Strength in numbers, however, went hand in hand with a common thematic foundation, explicitly concerned with the destructive influence of fathers, whether absent or too present, loving or distant. Interestingly, the two competition films directed by women – Susanna Nicchiarelli’s Miss Marx and Emma Dante’s The Macaluso Sisters (Le Sorelle Macaluso) – were the ones to do away with fathers altogether. If Dante, adapting her own play into a surprisingly sharp chamber piece, makes the absence of parents in the lives of five sisters as conspicuous as it is unexplained, Nicchiarelli’s biopic of Karl Marx’s daughter Eleanor opens with the philosopher’s funeral, and depicts a woman tormented by an insidiously filial strain of anxiety of influence. Marx’s presence looms large on Eleanor’s personal and professional life, and is hinted at by Nicchiarelli as the engine of the contrast between her fierce political commitment and the diminishing returns of her relationship with Edward Aveling, which led her to taking her own life.
Meanwhile, the festival opened with The Ties (Lacci), a family drama split across two time periods in the aftermath of a separation. Daniele Luchetti, a smarter director than his filmography suggests, appeared in good form after a string of subpar efforts, perhaps thanks to a Domenico Starnone novel that provides the material with a subversive, caustic core that can’t go unnoticed in the fairly conservative milieu of mainstream Italian dramas. Cross-cutting across a 30-year span in Aldo and Vanda’s relationship, The Ties is the rare marriage film in which the original sin is not a spouse’s affair or the resulting separation, but the fact that the people involved could not split up with enough conviction, thus condemning even the children to the unhappiness of being stuck with each other.
While elegantly directed and boasting four heavyweight names in the cast (Luigi Lo Cascio and Alba Rohrwacher aging into Silvio Orlando and Laura Morante), Luchetti’s film truly comes alive in its dying minutes when it abruptly switches to their kids, Anna and Sandro, now adults and ready to settle some scores. Anna, in particular, leverages the underserved persona of actress Giovanna Mezzogiorno to perfection as a pure agent of chaos raging against the symbols of the Italian bourgeois family, and by extension the cinema that has so widely depicted it.
Back in the main competition, Claudio Noce’s Padrenostro is a dense exploration of fatherhood as a matter of physical space, of lingering aura, and almost metaphysical perception.
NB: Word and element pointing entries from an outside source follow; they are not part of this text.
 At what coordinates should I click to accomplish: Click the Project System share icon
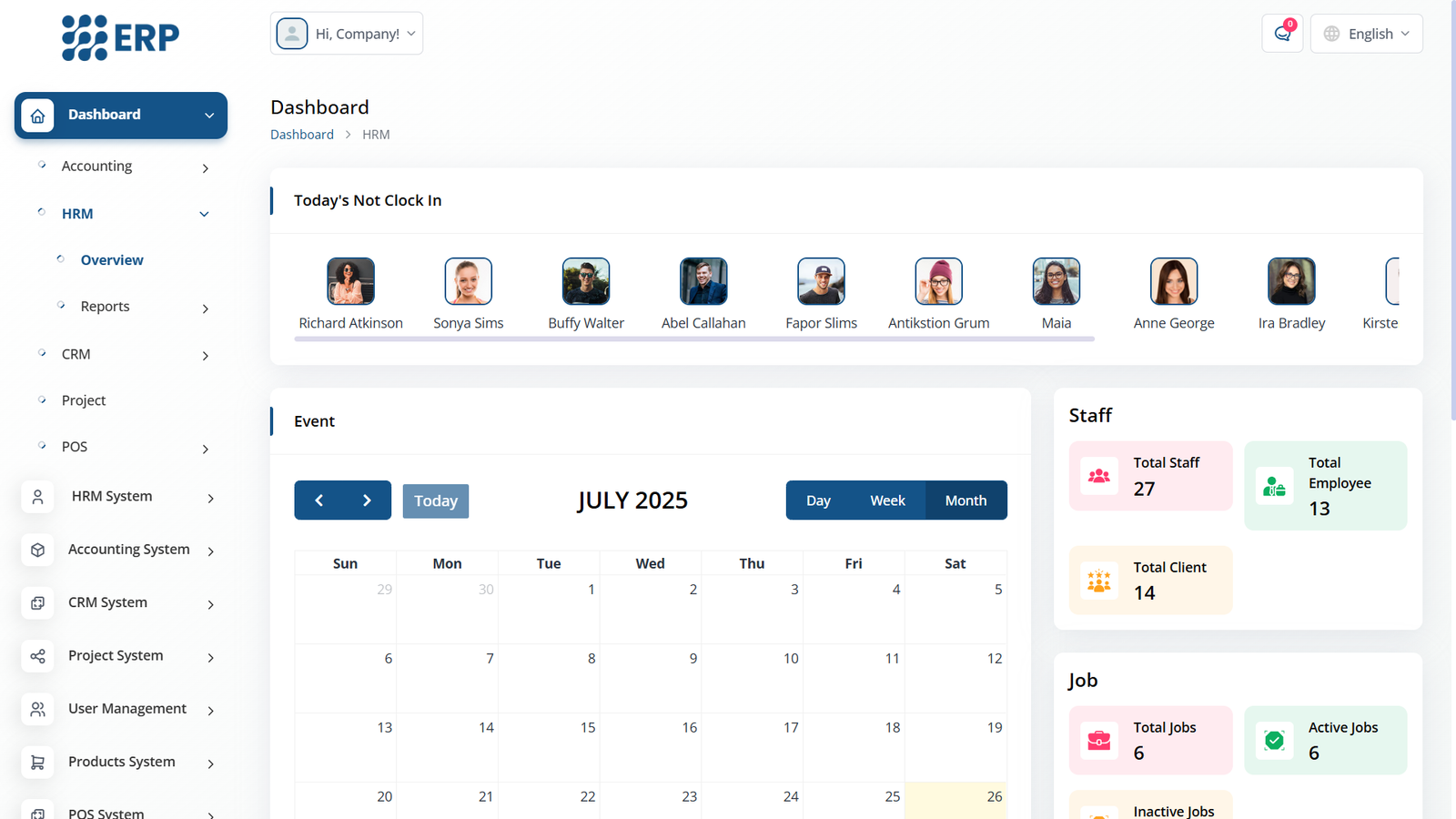tap(37, 656)
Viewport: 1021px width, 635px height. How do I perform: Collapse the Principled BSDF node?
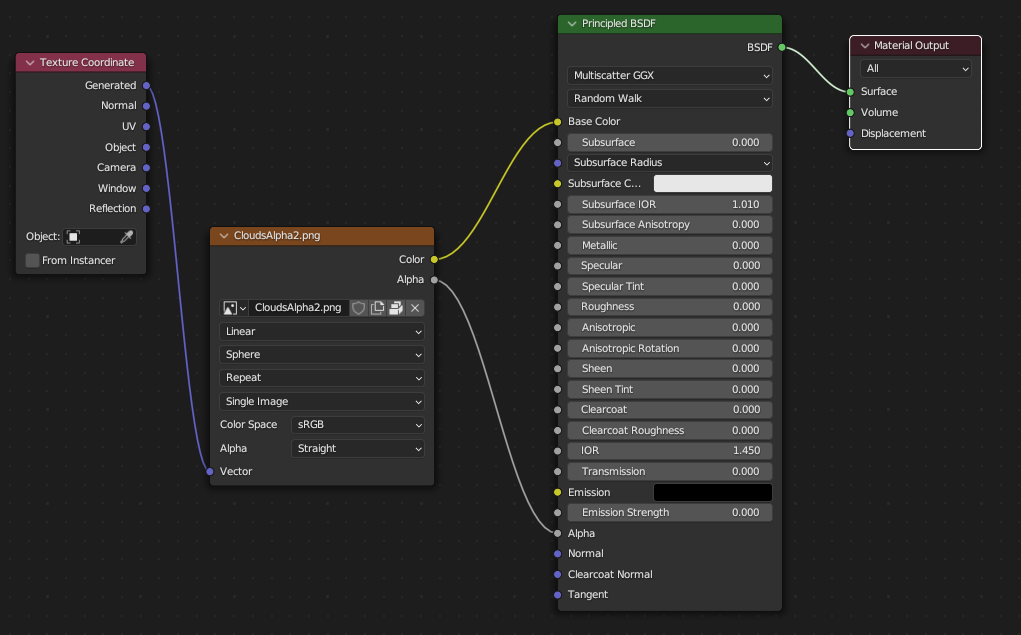coord(572,23)
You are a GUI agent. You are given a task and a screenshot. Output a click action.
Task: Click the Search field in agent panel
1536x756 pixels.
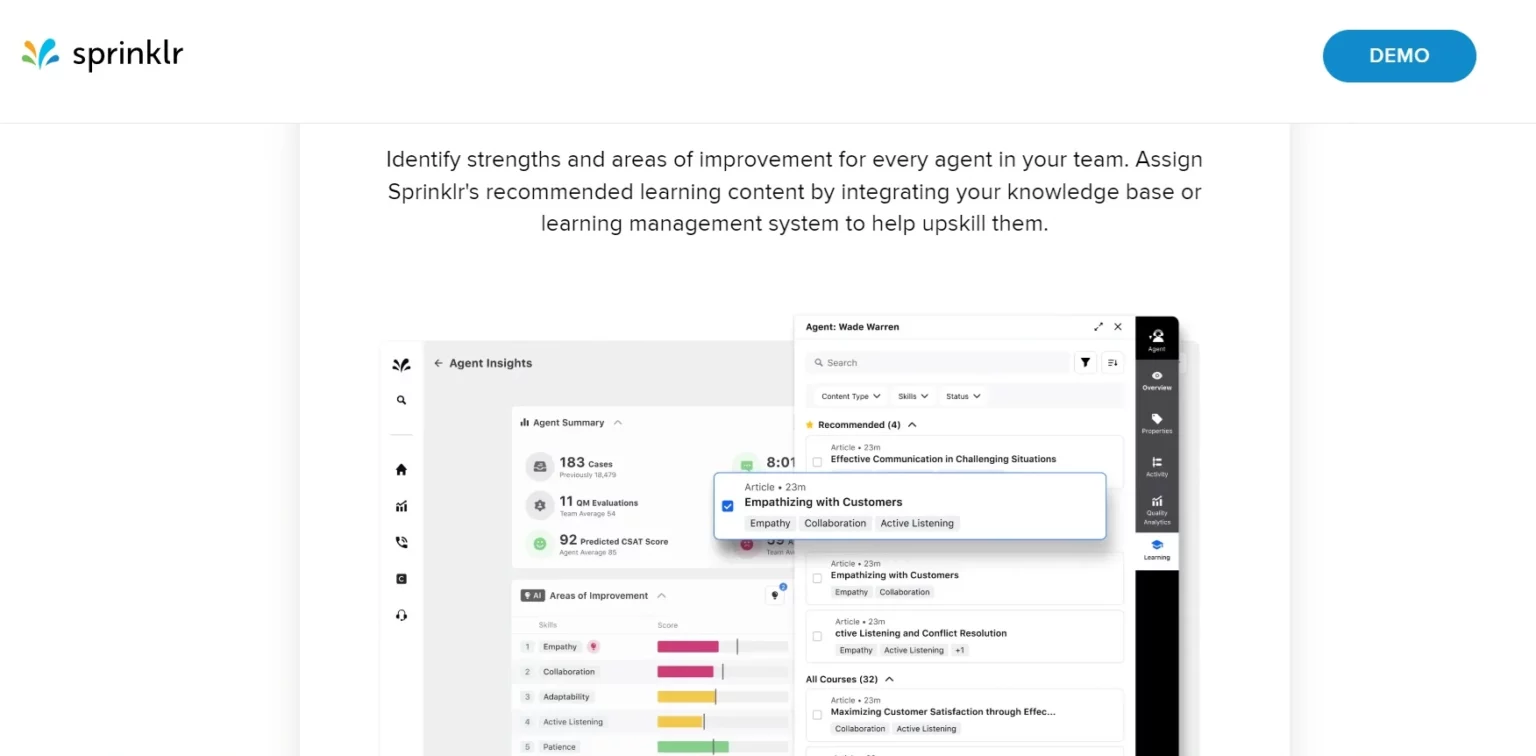click(x=940, y=363)
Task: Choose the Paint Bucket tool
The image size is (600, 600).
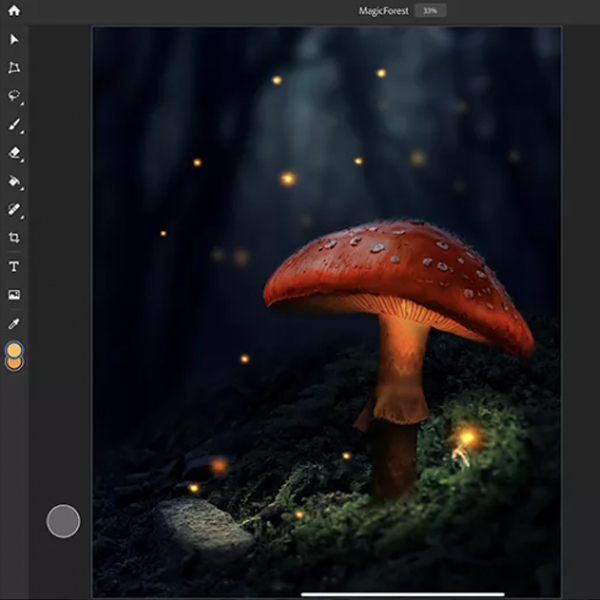Action: (14, 182)
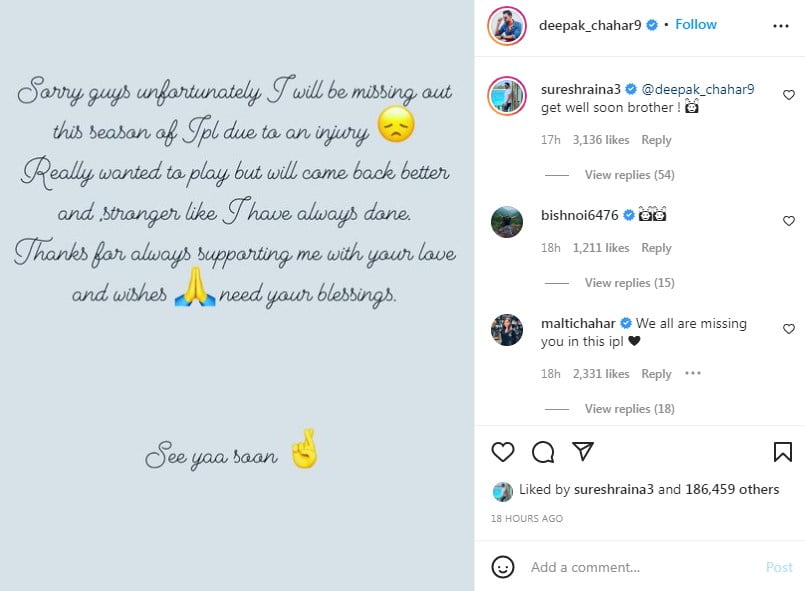Open bishnoi6476's avatar thumbnail

click(507, 221)
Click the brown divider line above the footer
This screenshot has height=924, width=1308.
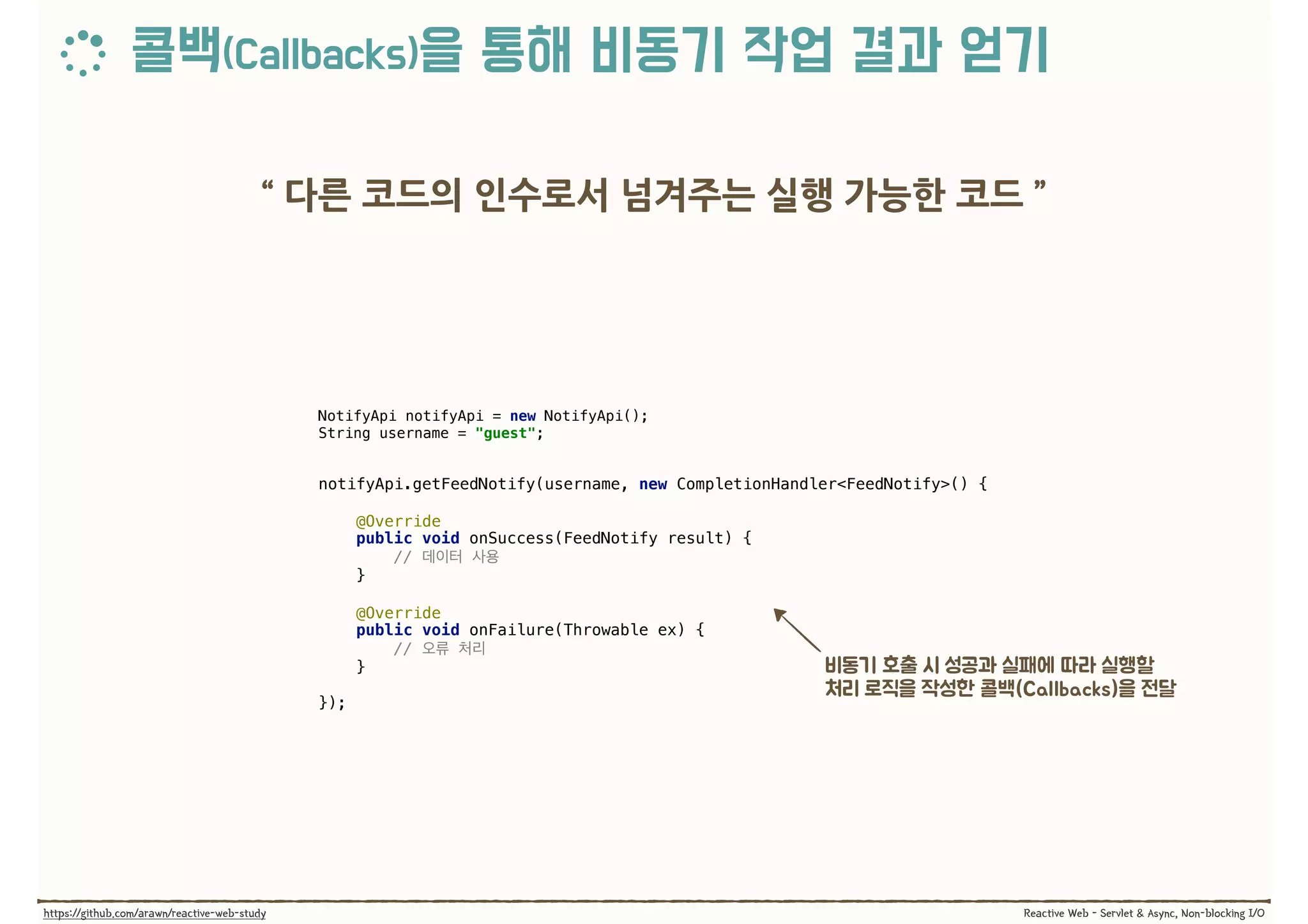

Told entirely from the perspective of young Valerio, who in the 70’s witnesses an assassination attempt on his dad just outside their Rome family apartment, it holds autobiographical value for Noce, whose father almost died at the hands of terrorists during Italy’s “years of lead”. Plunging deep into personal trauma brought a leap forward for Noce as a filmmaker, in a film that although plagued by missteps in its more fantastical second part, remains a tight and heartfelt depiction of the awe a traditional father figure inspires in a young boy. Pierfrancesco Favino (who won a Coppa Volpi for the role) infuses Antonio with all his star power and trademark physicality – a man that even the camera is at times afraid of.
Introduced as the quintessential “pater familias”, to be approached with reverence, he morphs into a more fallible, vulnerable human body as a result of his injuries. In Valerio’s eyes, the film paints that strange mixture of fear and apprehension that kids can’t quite reconcile when looking at a parent. And while the monolithic idea of a father gets deconstructed in front of his eyes, Valerio is carried from Rome to the family’s native Calabria, where the dialect uses the same expression to mean “who are you?” and “who is your father?” Indeed, to belong to someone is the synthesis of identity and lineage. It describes fatherhood that protects us and threatens to swallow us.